In an April 28 letter to CMS Administrator Seema Verma, the CAP reinforced the critical role these tests provide in current pandemic triage protocols to rule out COVID-19. In the letter, the groups outline how these tests "help guide immediate appropriate treatment and minimize disease transmission during this public health emergency. Unfortunately, laboratories are currently absorbing the cost of performing these tests, which are critical to preventing transmission and speeding recovery during this national emergency," the groups stated in the letter.

Nationwide, laboratories are dealing with an exponential increase for RVP tests to identify patients who may be infected with more than one virus at the same time as COVID-19. There are several RVP tests currently; however, coverage of RVPs is severely limited. Current local coverage determinations for respiratory viral panels, which severely restrict coverage only to patients who are immunocompromised are superseded by the clinical circumstances of the public health emergency. Therefore, the CAP and others asked that the CMS cover PCR panel tests to support the critical role that RVPs have in the ongoing public health response to COVID-19.

The FDA on April 24 issued a guidance document covering its Enforcement Policy for Remote Digital Pathology Devices During the Coronavirus Disease 2019 (COVID-19) Public Health Emergency. The FDA published the guidance to provide a policy to expand the availability of devices for remote reviewing and reporting of scanned digital images of pathology slides, or digital pathology slides, during the COVID-19 pandemic.

On March 26, the CMS issued a memorandum describing its enforcement discretion to ensure pathologists may review pathology slides and images remotely. The CAP had secured the remote work waiver for pathologists following a strong advocacy campaign.

The FDA issued updated guidance on March 26 to accelerate the availability of COVID-19 tests during the national emergency. Laboratories have the option of submitting a laboratory-developed test for an emergency use authorization (EUA) for the serology testing policy under this FDA guidance but it is not required.

Laboratories can bring a serology test online when they include a disclaimer.
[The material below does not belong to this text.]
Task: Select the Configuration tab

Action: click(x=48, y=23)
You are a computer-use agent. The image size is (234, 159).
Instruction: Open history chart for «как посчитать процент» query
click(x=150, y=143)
This FDA Serology testing policy is for laboratories without a EUA. The FDA will not object to the development and distribution by commercial manufacturers of serology tests to identify COVID-19 antibodies. The policy outlines that the test must be validated, and notification must be provided to the FDA.
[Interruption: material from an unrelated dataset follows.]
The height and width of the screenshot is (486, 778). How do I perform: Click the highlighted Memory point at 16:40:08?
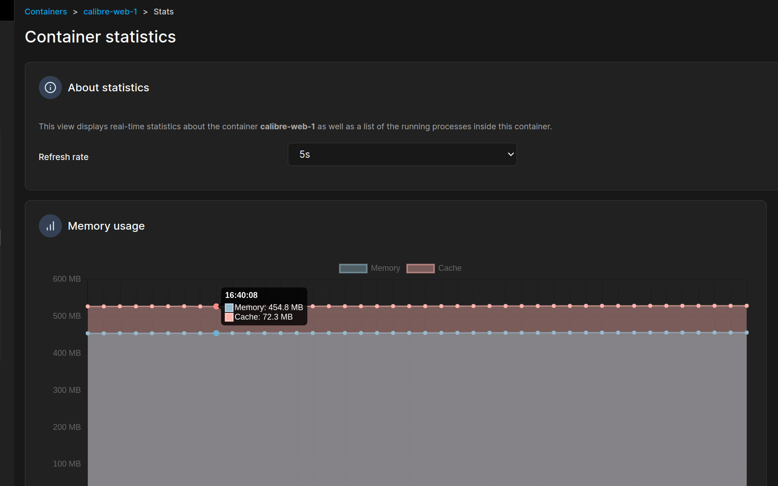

Here are the details on the FDA policy guidance for serology testing.

CT Governor Rescinds Order that Would Have Lowered Pay to Physicians

The governor of Connecticut rescinded part of a recently issued executive order that would have resulted in a reduction of payment to out-of-network physicians providing emergency services.

On April 21, Gov. Ned Lamont issued a modification to Executive order No. 7U, that originally had stated if emergency services were rendered to an insured by an out-of-network health care provider, the provider could bill the carrier directly. Then the carrier would reimburse the provider the amount the insured’s health care plan would pay if the services were rendered in-network.
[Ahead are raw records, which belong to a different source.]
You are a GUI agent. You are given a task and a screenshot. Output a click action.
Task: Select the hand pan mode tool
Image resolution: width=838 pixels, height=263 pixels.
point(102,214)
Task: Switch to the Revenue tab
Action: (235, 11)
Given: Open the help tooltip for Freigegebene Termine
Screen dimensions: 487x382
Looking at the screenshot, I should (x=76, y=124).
In an April 14 letter to the governor, the Connecticut Society of Pathologists and CAP, along with several other physician groups, asked that the provision be rescinded, noting that Connecticut already provides well-established, robust protection for patients who receive out-of-network emergency services. Currently, the statutory payment formula for these services is based on the 80th percentile of charges and emulates the current law in New York and a recently enacted law in Maine.

Executive Order No. 7CC, which addressed protection of public health and safety during the COVID-19 pandemic, specifically and retroactively repeals the sections of Executive Order 7U that would have revised how out-of-network emergency service provides would be reimbursed. Thus, the current statutory payment formula based on the 80th percentile of charges remains in effect.